Travis was off exploring and soon I could hear him calling from above. When I didn't appear, he came to me, telling me he had found a Bumble Bee. We climbed up to the road and across it he searched briefly for the insect, until his eyes caught it again. I had expected to see Bumble Bee flying amongst the few remaining flowers, instead I had to follow his pointing finger to a bee sitting under a flower, not moving.
To get a decent photo I would have had to lay in water and mud, so instead I set the camera near the bee, and took a photo using the timer. Then I'd look at the photo, adjust the focus, and the zoom, reposition the camera, and then repeat the process until I was satisfied with the result.
The bee was so motionless that I thought it was dead, but when I gently brushed its back, it slowly moved. It seemed to be in a state of torpor, waiting for the sun to return and warm the air, and it. Once warm it could return to searching for ever scarcer flowers, before the return of the inevitable snow.
The detail is worth clicking on to see at a higher resolution.

Comments
7 responses
That bee is the craziest think I’ve ever seen! HUGE…
Your son is amazing!
Most children would have rushed by those flowers and never even noticed the bumble bee.
Unfortunately, this is another sign of the approaching fall – but what a wonderful one!
It seems to be about average bumble bee size Morena, a little bigger than a couple of the other common species up here.
My son is amazing allmycke. He is, in many ways, a very cool kid, with a very keen eye.
Being a pollinator around Arctic Bay must be a very tough job but hey, if you’re a bumblebee you just gotta do whatcha gotta do.
Well, its a very short job, with a lot of time off to sleep. But they have quite a cornucopia for about a month. We also have a species of Bumble Bee that murders and cheats. It takes over another species hive, killing the Queen and enslaving the workers, to raise its young for the following season.

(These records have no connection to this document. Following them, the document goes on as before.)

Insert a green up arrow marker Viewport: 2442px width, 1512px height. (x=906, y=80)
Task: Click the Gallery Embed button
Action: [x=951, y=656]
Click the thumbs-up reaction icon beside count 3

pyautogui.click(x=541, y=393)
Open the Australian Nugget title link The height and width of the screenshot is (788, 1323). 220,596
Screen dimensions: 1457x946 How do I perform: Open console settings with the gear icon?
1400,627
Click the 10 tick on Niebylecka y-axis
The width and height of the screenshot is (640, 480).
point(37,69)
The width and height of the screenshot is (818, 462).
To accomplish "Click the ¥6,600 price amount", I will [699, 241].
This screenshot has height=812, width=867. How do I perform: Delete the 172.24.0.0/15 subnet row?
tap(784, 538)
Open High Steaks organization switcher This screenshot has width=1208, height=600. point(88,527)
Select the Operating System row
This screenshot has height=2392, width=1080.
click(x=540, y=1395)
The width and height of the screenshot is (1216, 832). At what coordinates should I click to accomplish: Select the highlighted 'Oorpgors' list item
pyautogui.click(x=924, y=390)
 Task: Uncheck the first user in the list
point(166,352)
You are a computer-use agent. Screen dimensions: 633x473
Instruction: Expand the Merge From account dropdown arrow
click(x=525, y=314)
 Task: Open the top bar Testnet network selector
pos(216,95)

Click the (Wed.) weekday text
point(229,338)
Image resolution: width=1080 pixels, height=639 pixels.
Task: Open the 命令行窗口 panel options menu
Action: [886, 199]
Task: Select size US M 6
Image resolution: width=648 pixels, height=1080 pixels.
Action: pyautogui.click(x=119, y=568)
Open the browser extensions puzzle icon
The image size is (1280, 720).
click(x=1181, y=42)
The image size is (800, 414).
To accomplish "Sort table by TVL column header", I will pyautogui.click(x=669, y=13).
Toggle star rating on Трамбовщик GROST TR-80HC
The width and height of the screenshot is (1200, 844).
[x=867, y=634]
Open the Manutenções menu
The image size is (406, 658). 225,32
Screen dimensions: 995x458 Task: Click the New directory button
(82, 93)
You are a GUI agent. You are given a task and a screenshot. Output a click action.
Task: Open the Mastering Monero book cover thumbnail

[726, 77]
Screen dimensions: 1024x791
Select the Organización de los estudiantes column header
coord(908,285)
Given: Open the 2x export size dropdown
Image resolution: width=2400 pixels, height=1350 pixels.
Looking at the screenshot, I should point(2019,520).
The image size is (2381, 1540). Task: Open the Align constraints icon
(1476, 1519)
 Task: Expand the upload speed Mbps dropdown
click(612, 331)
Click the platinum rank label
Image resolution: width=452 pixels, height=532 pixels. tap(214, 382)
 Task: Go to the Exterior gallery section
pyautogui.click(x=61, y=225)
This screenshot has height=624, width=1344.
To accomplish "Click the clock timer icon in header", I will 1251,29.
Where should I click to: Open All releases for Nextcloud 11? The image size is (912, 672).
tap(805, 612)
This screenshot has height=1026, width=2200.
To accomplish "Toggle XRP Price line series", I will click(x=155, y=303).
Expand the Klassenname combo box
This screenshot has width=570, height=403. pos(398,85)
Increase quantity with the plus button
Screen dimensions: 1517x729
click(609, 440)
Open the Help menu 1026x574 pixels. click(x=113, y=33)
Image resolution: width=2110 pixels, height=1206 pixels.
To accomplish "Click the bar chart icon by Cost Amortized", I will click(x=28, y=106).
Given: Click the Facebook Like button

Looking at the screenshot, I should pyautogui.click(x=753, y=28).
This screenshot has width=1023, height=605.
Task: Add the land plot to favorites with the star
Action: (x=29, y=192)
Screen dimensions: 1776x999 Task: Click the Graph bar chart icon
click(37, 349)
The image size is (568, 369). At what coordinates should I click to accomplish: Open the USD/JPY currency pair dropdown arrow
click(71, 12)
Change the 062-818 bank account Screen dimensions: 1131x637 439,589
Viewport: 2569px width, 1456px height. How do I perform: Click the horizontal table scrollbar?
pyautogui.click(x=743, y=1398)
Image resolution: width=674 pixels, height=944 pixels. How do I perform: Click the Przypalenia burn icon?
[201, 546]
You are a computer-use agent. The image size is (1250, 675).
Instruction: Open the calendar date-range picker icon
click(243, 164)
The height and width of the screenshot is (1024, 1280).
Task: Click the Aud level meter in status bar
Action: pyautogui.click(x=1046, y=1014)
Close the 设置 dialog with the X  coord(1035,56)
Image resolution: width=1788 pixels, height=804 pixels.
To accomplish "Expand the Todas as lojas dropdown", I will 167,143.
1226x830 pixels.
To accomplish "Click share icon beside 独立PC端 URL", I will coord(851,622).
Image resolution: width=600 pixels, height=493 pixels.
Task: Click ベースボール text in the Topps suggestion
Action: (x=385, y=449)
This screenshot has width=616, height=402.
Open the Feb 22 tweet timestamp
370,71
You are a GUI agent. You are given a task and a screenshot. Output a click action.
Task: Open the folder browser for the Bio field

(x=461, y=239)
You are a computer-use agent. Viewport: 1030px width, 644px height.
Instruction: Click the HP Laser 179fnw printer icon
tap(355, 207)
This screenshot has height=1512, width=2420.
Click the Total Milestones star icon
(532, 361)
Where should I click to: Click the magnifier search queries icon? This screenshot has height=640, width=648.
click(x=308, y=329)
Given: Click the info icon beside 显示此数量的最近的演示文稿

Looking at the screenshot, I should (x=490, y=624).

Do you know if they actually survive the Arctic winter in their hives? That would be quite amazing, but I suppose they do. I never thought about insects in the high Arctic, not very much anyway, except for how to get rid of mozzies while scanning the tundra for Snowy Owls (yes, those were the days…).
Jochen,
apparently just Queens overwinter. The drones and workers don’t. They usually only have time to raise one set of workers, and one set of drones/queens.